[Given passage]

UK – The Competition and Markets Authority (CMA) has approved the £780 million (US$1.01 billion) joint venture deal between the UK division of Carlsberg and Wolverhampton brewing giant Marston’s.

It judged that the deal would not adversely affect competition in the beer and cider industry, particularly among independent brewers and wholesalers.

The agreement between the two companies would create the new Carlsberg Marston’s Brewing Company (CMBC), with Carlsberg UK owning 60 per cent and being able to sell their drinks in Marston’s 1,400 pubs and bars.

This means pints of Danish Pilsner, Tuborg and Somersby Original Cider could be served alongside glasses of Wychwood Hobgoblin, Pedigree Amber Ale and Revisionist Craft Lager.

“Today’s decision is a significant milestone in the formation of the new company, which we believe will create significant value for employees, customers and beer-drinkers in the UK.”

Tomasz Blawat – managing director, Carlsberg UK

In turn, Marston’s will receive a £273 million (US$353.53m) upfront payment from Carlsberg, which it has said will go towards reducing their debts and give them greater ability to focus on their pubs and accommodation business.

“Today’s decision is a significant milestone in the formation of the new company, which we believe will create significant value for employees, customers and beer-drinkers in the UK, and we look forward to moving to the next stage on this journey,” Tomasz Blawat, Carlsberg UK’s managing director, said.

The transaction is expected to be completed by the end of October, three months after the CMA began its investigation into the deal.

Among the factors the public body considered was whether Marston’s would sell more Carlsberg products at the expense of independent brewers.

However, it said that because Marston’s pubs constitute only a small part of the potential customer base for brewers, smaller brands would still have ‘sufficient’ ability to sell their goods to other pubs.

It drew a similar opinion about the combined companies’ wholesale operations, saying that brewers will have sufficient alternative wholesalers to choose from after the deal.

Finally, the CMA determined that Marston’s primarily focuses on selling ales while Carlsberg’s business is more concentrated on lagers, making competition limited between the pair of them.

“They also face several competitors in all of the product categories where they are both active. The CMA’s investigation has therefore concluded that the deal does not give rise to competition concerns,” CMA added.

The joint venture arrangement comes at a challenging time for pubs and brewers, which were hit by the closure of hospitality venues in late March and a tumble in sales and footfall after they were allowed to reopen in July.

[/Given passage]

Task A:
In the Carlsberg–Marston's article, echo the stretch from "Tomasz Blawat –" through "into the deal.".
Task B:
In the Carlsberg–Marston's article, what share of the new Carlsberg Marston's Brewing Company will Carlsberg UK own?
Task C:
According to the Carlsberg–Marston's article, why did the CMA decide that independent brewers would still be able to sell their products after the deal?

[Supplied data]

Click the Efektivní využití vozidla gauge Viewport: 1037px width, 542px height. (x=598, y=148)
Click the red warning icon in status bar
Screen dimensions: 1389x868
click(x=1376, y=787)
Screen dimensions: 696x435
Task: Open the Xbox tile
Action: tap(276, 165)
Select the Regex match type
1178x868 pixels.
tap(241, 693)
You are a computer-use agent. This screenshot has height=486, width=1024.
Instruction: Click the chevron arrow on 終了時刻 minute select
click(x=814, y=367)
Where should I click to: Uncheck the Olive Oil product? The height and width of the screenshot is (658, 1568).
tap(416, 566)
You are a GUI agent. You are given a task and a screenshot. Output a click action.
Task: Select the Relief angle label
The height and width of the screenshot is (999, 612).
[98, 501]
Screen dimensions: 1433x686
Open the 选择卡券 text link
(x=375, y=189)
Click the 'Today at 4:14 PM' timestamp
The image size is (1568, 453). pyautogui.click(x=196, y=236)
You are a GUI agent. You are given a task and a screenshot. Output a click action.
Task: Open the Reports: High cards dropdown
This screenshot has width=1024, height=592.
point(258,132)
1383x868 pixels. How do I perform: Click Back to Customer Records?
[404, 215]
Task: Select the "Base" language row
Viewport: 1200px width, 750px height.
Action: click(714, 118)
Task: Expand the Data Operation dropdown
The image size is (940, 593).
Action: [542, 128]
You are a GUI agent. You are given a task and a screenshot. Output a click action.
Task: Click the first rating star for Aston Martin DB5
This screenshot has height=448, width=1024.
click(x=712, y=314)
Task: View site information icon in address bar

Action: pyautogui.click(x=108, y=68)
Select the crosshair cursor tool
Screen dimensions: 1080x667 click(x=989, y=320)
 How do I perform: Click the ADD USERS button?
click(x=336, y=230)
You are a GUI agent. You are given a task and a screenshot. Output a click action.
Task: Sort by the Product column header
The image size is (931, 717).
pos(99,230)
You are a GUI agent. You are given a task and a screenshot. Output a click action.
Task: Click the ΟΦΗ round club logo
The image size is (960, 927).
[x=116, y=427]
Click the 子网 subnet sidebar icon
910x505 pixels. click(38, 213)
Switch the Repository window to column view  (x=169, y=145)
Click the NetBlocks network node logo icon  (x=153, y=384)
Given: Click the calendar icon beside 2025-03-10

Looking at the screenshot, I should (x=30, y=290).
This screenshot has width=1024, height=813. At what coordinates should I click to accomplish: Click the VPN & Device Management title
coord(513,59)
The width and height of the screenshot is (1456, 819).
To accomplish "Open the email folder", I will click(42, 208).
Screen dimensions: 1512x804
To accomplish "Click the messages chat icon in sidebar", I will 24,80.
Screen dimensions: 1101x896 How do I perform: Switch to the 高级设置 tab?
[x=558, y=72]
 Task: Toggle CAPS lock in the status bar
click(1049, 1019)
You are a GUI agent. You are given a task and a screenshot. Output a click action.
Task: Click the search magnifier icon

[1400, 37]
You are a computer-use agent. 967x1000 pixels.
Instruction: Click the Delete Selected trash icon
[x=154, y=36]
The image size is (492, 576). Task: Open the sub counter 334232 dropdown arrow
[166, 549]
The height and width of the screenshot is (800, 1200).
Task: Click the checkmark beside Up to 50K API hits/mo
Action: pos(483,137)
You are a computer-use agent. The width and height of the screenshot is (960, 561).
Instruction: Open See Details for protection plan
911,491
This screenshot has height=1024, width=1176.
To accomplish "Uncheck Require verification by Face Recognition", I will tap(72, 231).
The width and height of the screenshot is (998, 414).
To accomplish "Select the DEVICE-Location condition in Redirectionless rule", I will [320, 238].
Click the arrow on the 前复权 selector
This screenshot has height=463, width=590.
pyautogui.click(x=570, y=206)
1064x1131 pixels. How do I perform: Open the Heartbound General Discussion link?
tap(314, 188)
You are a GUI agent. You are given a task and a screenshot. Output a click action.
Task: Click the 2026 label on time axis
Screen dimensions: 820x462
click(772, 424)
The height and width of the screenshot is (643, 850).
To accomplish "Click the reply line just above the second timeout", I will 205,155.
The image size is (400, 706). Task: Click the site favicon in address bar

[/Supplied data]

Written solution A:
Tomasz Blawat – managing director, Carlsberg UK

In turn, Marston’s will receive a £273 million (US$353.53m) upfront payment from Carlsberg, which it has said will go towards reducing their debts and give them greater ability to focus on their pubs and accommodation business.

“Today’s decision is a significant milestone in the formation of the new company, which we believe will create significant value for employees, customers and beer-drinkers in the UK, and we look forward to moving to the next stage on this journey,” Tomasz Blawat, Carlsberg UK’s managing director, said.

The transaction is expected to be completed by the end of October, three months after the CMA began its investigation into the deal.

Written solution B:
60 per cent.

Written solution C:
Marston's pubs make up only a small part of the potential customer base for brewers. Smaller brands would therefore still have sufficient ability to sell their goods to other pubs.